[apologies for repeat - hopefully screenshots come through this time]
Hi all
I successfully recompiled tsp to accept > 40 nodes. On a sample area with 420 water meters for which I need an optimum sequence for a meter reader to walk, tsp() took 2h to run. It didn’t fail but produced unusable output.
Should I not expect reliable results with pgRouting tsp with this number of nodes or am I missing something?
I think this might be a case where the internodal cost matrix needs to be derived first from the network before tsp is solved? and perhaps substituting gaul with something like Concorde [1]?
This is the network with meters:
This is the tsp solution:
and this is the tsp_dijkstra (and tsp_astar) result:
For comparison here is the GRASS v.net.salesman solution, which took 2 min.:
[1] http://www.tsp.gatech.edu/concorde/index.html
--
regards
Gavin
Gavin Fleming
[http://afrispatial.co.za](http://afrispatial.co.za)
t: 0218620670
c: 0845965680
f: 0866164820
Hi Gavin,
I'm not sure the TSP is the right solution for this. I think you might want to be looking for "The Chinese Postman Problem" [1]. Your problem has the added complexity of needing to visit meters on both sides of the street. I think Eulerian Cycles [2] that are used for example to do snow plow planning might be more suited to your needs because you have to plan at least one pass down each side of the street. That said, neither of these are available in pgRouting.

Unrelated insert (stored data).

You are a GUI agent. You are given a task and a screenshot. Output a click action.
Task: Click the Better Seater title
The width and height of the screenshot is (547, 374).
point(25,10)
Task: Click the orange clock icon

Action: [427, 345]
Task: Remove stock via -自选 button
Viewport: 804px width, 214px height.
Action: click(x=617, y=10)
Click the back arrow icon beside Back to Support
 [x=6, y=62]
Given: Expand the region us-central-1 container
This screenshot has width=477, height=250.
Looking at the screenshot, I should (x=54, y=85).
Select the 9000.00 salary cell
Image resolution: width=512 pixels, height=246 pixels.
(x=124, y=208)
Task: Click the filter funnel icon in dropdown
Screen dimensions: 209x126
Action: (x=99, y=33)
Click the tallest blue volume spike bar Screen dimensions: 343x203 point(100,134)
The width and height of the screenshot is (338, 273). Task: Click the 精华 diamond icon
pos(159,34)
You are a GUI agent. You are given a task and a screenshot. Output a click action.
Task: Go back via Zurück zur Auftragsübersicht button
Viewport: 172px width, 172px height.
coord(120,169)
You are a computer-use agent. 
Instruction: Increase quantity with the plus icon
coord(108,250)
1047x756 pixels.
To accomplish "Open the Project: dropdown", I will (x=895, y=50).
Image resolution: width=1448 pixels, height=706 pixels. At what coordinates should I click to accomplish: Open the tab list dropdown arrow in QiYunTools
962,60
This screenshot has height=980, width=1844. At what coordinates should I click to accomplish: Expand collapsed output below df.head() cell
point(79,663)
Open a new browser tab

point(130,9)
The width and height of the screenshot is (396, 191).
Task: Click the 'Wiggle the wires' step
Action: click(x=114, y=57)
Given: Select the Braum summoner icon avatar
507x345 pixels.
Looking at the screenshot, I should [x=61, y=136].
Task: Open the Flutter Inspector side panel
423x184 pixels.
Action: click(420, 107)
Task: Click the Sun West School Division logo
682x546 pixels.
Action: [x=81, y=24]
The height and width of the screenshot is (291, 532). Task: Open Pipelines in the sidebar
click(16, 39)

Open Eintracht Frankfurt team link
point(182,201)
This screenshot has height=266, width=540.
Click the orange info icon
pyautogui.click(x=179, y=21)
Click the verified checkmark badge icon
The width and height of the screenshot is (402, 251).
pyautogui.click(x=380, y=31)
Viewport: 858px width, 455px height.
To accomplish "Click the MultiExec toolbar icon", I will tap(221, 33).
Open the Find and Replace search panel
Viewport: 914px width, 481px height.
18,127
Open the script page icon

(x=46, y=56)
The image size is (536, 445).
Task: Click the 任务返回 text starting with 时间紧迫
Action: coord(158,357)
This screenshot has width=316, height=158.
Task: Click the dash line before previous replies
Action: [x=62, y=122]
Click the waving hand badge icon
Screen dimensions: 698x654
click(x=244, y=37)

I have not tried to use the pgRouting TSP code, although I have used other solvers. Regardless, I'm unsure of the issues related to pgRouting TSP.
If this is something that could be funded and you are interested please contact me off list to discuss.
-Steve W
[1] http://staff.ustc.edu.cn/~xujm/Graph16.pdf
[2] http://www.freewebs.com/duncanroper/Euler_and_Koinisberg_Bridges_Roper.pdf
On 4/30/2012 3:20 PM, Gavin Fleming wrote:
[apologies for repeat - hopefully screenshots come through this time]
Hi all
I successfully recompiled tsp to accept > 40 nodes. On a sample area
with 420 water meters for which I need an optimum sequence for a meter
reader to walk, tsp() took 2h to run. It didn't fail but produced
unusable output.
Should I not expect reliable results with pgRouting tsp with this number
of nodes or am I missing something?
I think this might be a case where the internodal cost matrix needs to
be derived first from the network before tsp is solved? and perhaps
substituting gaul with something like Concorde [1]?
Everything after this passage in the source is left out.